When the word "scroll" shows up in a line of the records below, copy that line.

Material provided: Begin

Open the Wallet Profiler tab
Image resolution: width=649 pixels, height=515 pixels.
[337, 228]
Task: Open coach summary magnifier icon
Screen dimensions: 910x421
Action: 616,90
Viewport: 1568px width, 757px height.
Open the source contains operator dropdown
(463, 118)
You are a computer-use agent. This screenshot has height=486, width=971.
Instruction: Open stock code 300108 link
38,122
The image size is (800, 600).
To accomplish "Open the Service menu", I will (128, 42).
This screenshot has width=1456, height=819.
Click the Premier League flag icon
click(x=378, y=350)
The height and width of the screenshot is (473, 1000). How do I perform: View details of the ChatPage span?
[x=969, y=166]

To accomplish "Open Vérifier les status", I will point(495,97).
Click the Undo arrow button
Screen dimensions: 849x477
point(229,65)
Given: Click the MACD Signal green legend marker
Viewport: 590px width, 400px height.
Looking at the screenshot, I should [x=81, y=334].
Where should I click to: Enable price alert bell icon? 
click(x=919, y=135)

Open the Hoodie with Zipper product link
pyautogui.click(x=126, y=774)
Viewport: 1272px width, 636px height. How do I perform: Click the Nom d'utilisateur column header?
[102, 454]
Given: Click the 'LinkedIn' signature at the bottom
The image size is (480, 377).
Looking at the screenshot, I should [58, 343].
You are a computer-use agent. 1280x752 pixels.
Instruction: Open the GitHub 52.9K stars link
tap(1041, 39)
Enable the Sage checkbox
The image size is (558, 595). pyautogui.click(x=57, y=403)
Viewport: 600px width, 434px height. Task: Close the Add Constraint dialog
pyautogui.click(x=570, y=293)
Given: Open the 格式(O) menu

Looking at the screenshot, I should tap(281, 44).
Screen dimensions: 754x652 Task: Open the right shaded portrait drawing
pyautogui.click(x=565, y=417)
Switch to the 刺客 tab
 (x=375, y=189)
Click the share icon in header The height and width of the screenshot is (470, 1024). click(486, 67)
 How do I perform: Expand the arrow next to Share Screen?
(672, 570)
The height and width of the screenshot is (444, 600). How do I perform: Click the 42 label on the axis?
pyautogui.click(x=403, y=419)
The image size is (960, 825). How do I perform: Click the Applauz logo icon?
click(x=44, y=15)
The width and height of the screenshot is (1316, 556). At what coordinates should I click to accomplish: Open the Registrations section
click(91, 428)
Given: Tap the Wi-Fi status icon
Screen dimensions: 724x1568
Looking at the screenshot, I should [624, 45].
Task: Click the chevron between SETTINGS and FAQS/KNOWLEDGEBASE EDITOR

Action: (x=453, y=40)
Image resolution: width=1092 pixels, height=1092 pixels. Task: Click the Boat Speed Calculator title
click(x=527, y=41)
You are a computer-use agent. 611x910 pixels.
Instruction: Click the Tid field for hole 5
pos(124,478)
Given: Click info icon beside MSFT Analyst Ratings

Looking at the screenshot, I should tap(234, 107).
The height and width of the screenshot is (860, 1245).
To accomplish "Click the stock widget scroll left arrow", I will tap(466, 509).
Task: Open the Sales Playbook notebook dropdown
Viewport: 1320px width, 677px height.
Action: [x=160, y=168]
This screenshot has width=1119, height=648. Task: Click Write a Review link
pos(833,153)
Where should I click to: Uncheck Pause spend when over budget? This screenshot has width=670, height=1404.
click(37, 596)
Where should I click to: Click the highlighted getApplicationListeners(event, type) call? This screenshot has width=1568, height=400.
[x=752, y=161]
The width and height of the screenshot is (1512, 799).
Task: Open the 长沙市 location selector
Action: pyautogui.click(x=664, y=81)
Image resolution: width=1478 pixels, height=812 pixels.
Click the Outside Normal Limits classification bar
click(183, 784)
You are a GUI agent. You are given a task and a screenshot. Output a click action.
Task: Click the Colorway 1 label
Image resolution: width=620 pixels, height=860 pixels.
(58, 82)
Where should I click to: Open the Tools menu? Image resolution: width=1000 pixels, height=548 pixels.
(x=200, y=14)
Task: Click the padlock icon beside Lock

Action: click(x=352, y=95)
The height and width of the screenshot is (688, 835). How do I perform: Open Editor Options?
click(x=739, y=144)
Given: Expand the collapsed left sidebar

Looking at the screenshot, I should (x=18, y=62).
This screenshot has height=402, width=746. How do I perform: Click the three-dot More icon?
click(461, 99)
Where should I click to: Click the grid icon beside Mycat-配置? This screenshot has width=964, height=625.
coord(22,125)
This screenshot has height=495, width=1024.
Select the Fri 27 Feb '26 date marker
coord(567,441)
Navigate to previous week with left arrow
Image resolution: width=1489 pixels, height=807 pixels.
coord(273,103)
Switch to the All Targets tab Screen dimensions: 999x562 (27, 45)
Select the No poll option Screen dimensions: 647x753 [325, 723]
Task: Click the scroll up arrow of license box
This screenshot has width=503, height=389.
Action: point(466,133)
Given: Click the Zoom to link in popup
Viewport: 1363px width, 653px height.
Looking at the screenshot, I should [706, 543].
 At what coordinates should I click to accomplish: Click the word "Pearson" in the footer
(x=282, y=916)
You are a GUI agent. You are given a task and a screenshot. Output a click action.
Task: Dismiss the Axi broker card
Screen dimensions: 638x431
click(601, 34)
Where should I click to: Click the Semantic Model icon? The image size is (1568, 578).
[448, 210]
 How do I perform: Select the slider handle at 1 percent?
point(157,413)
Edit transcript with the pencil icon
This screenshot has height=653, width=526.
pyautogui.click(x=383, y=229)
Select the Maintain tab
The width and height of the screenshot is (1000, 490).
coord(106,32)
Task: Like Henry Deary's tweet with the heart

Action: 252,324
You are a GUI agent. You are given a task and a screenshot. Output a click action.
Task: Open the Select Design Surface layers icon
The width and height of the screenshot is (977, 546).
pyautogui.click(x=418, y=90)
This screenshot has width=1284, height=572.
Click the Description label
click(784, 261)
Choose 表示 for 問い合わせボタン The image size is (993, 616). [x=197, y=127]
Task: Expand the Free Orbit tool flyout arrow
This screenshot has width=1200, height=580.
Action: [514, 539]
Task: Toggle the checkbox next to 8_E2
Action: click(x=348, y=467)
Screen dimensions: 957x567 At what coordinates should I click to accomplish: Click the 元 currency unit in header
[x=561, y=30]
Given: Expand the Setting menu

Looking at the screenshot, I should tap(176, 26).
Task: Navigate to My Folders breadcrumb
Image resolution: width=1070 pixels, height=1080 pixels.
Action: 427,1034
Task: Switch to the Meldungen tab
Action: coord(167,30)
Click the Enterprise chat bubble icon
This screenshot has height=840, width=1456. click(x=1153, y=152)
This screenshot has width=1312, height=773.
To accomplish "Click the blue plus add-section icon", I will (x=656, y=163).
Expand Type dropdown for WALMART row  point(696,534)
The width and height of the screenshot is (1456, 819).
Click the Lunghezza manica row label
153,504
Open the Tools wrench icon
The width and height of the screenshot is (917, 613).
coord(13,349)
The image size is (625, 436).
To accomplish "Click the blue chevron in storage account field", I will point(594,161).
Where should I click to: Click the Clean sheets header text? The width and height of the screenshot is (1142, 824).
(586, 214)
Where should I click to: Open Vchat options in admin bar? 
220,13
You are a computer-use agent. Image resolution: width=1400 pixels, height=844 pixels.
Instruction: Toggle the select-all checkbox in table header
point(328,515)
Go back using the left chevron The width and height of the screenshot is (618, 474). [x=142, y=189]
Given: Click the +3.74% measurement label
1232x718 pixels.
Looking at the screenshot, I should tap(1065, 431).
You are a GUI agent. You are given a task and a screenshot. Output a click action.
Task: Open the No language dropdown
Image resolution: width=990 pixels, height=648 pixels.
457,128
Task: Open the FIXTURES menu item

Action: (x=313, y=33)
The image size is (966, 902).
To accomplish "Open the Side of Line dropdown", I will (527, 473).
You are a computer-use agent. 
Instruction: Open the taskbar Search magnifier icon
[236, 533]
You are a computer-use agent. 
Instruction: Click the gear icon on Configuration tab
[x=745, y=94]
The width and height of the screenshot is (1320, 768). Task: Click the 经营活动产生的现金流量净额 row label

Material provided: End

» Exercise response
To accomplish "Click the stock widget scroll left arrow", I will tap(466, 509).
Task: Click the scroll up arrow of license box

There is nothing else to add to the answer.